Segundo o historiador Oliveira Martins, “D. João V perdia a cabeça por todas as mulheres, mas a sua verdadeira paixão estava em Odivelas, no ninho da madre Paula”. A verdade é que nesse tempo a vocação era uma das últimas razões para as mulheres irem para freiras e as visitas aos conventos faziam parte da etiqueta social.
O convívio proporcionava intimidade, os relacionamentos amorosos eram conhecidos e, desde que praticados com discrição, aceites. Era frequente um nobre “ter” a “sua” freira, com quem se correspondia, a quem visitava no convento onde se trocavam presentes – muitas vezes poemas por doces conventuais (ainda hoje têm fama a marmelada de Odivelas e o pudim da madre Paula) – e onde as celas se transformavam em alcovas.
O exagero dessa prática, denunciada – com objectivos opostos – por moralistas e libertinos, tomou-se escandaloso. Odivelas era um local assiduamente frequentado pela nobreza da corte na época em que Paula se tornou freira, e não faltariam, portanto, oportunidades para D. João V e os titulares que o rodeavam se deslocarem ao local.
Terá sido por esta altura que começaram os encontros entre o rei e Paula Teresa da Silva, uma vez que D. José de Bragança nasce, em Lisboa, no dia 8 de Setembro de 1720. Sobre a forma como se conheceram, existem versões sem grande credibilidade.
O Paço Real de D.Dinis no Mosteiro de Odivelas.Foi demolido nos anos 20 do século XX durante as grandes obras. (Foto SIPA). |
Da relação com a madre Paula ressalta uma enorme riqueza gasta para transformar uma modesta cela conventual em aposentos dignos de uma rainha. O Palácio Pimenta, ao Campo Grande, onde hoje está instalado o Museu da Cidade de Lisboa, foi mandado construir por D. João V para a mesma amante.
Os relatos que corriam na corte sobre o luxo da madre Paula, as suas mobílias preciosas, as roupas e as jóias impressionaram o viajante suíço César de Saussure, que referiu a ligação do rei e da freira no livro sobre a sua visita a Portugal, em 1730.
Mas D. João V teve outros filhos ilegítimos:
António, filho de uma francesa de nome desconhecido, mas que, segundo outros historiadores, seria filho de D. Luísa Inês Antónia Machado Monteiro. Doutorou-se em Teologia e veio a ser cavaleiro da Ordem de Cristo.
Gaspar, filho de uma religiosa, D. Madalena Máxima de Miranda (Madalena Máxima da Silva Miranda Henriques). Veio a ser arcebispo primaz de Braga.
Estes dois, juntamente com D. José, filho da religiosa madre Paula de Odivelas (Paula Teresa da Silva), e que exerceu o cargo de Inquisidor-mor, ficaram conhecidos pelos “Meninos de Palhavã”.

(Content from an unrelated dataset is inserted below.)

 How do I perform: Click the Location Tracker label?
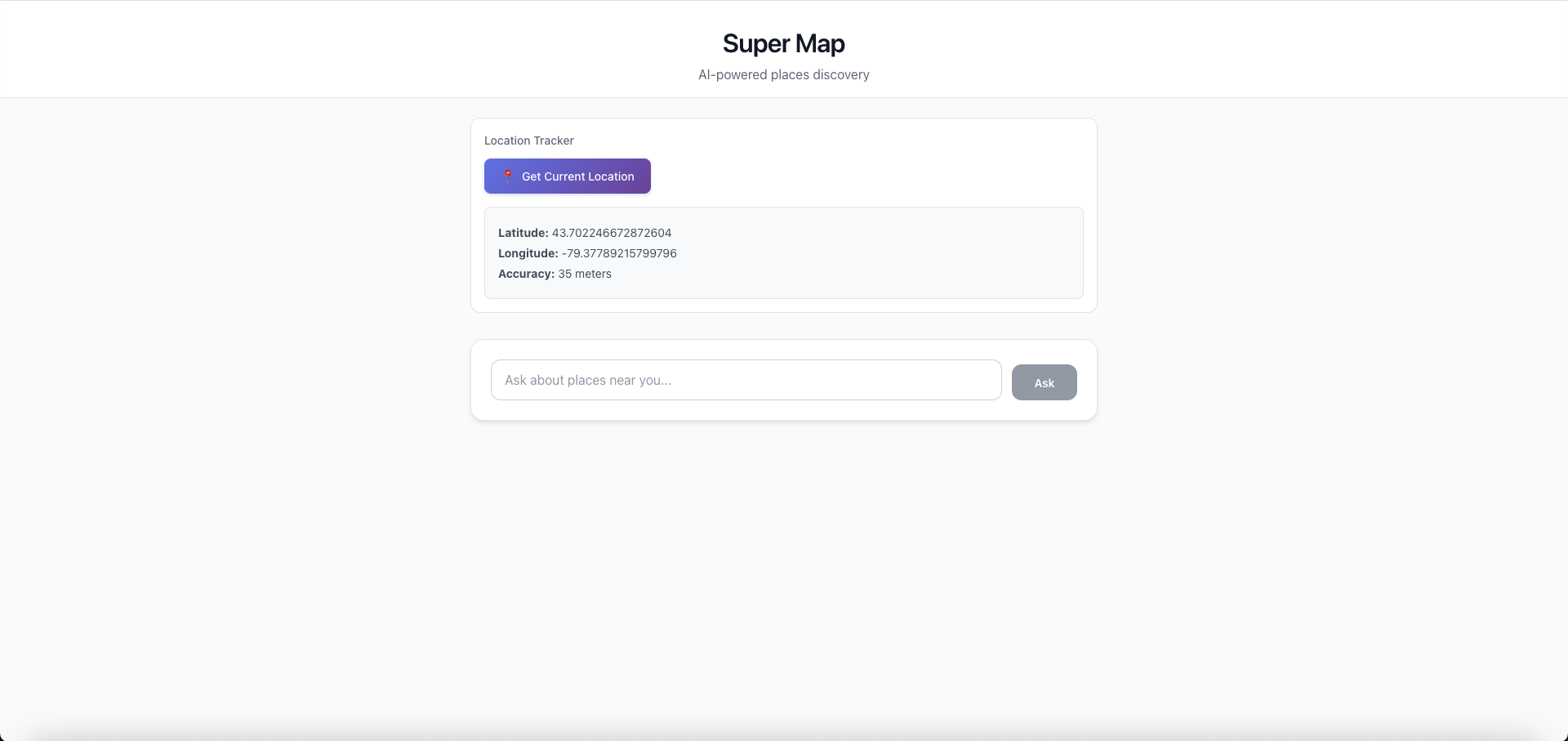coord(528,140)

A expressão deriva do facto de terem habitado no palácio do marquês de Louriçal, na zona de Palhavã, na altura arredores de Lisboa mas que hoje se situa em plena cidade (o edifício – denominado Palácio da Azambuja – é hoje a Embaixada de Espanha em Lisboa, ou “Palácio dos Meninos de Palhavã”). Receberam educação em Santa Cruz de Coimbra sob o preceptorado de Frei Gaspar da Encarnação para se fazerem religiosos
Semi-clandestinos, semi-escandalosos, os amores ilícitos de D. João V produziram, além dos “Meninos de Palhavã”, D. Maria Rita, que não foi reconhecida, e acabou por ir para… freira. Era filha de D. Luísa Clara de Portugal, que passou à história com o cognome da sua casa: a Flor da Murta.
Madre Paula sobreviveu 35 anos ao amante, sempre tratada com a maior consideração. No século XX, o convento de Odivelas foi transformado em colégio feminino, para as filhas de oficiais das Forças Armadas.
A obsessão de D. João V pelo sexo levou-o ao uso descontrolado de afrodisíacos, designadamente cantáridas, que lhe minaram a saúde e apressaram a morte. O Rei faleceu em 31 de Julho de 1750 após quase meio século de governo. Jaz no Panteão dos Braganças, ao lado da esposa, no mosteiro de São Vicente de Fora em Lisboa.